Family suspects bones are from dinosaurs
Published 12:00 am Wednesday, June 2, 2010
NATCHEZ — First time visitors to the late Pete Frank’s house were sure to get a tour of the bathroom.
And it wasn’t a high tech toilet that had all visitors gasping.
Stored on the top shelf of the bathroom linen closet were some of the Frank family’s favorite possessions — suspected fossilized dinosaur bones.
The Frank family began looking at the bones again after Pete Frank’s death in April.
Daughter-in-law Pam Frank said the bones were discovered by Pete Frank in the mid 1970s along St. Catherine Creek near Traveler’s Rest, where Pete Frank leased land for a cattle farm.
“From time-to-time a cow would get loose,” Pam Frank said. “That’s what happened that time, and he was out there looking for it by the creek and looked and saw these bones sticking out of the embankment. He just started digging until he got them out.”
Pete Frank brought the items back to his house and showed them to his wife and children.
“We were amazed,” wife Sandra said. “I think his son Buddy was the most interested, but we were all shocked.”
Shortly after the discovery the bones were sent to be studied at LSU. The report, Sandra Frank said, indicated the bones were those of a mastodon elephant and a member of the Tyrannosaurus Rex family.
“They did a bunch of tests on them and said that because of the way they were situated they probably died fighting,” Sandra Frank said.
The bones were returned to the Frank house, and since then have been kept in the top of the bathroom closet. The report from LSU was lost some years back, Pam Frank said.
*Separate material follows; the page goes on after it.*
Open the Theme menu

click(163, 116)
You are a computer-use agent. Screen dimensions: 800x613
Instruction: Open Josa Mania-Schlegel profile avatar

The largest piece, a jaw bone, still has six teeth intact. The others, Pam Frank said, appear to leg bones and maybe pieces of the shoulder of one of the animals.
Sandra Frank said Pete Frank never had any thoughts of getting rid of the bones because he loved showing them off to family and friends.
“If you came to the house for the first time, you weren’t leaving until you saw the dinosaur bones,” she said. “Everyone has been amazed. You can tell by those teeth, it isn’t something you see around here every day.”
Pam Frank said the first time she met her husband Buddy’s family while the two were dating, she was also shown the bones.
“It was before an (Adams County Christian School) football game, and we had come to the house to get something,” she said. “That was the first time I met his family, and they were sure to show me the dinosaur bones.”
Buddy and Pam Frank’s son Slick carried on the tradition.
“He’s been dating this girl for a while, and he was sure to show her, too,” Pam Frank said.
The bones have rarely been moved from their closet home, but each time a grandchild requested to show them during school show-and-tell time, Pete Frank was always happy to oblige.
“Papa was the only person who could touch them,” Pam Frank said.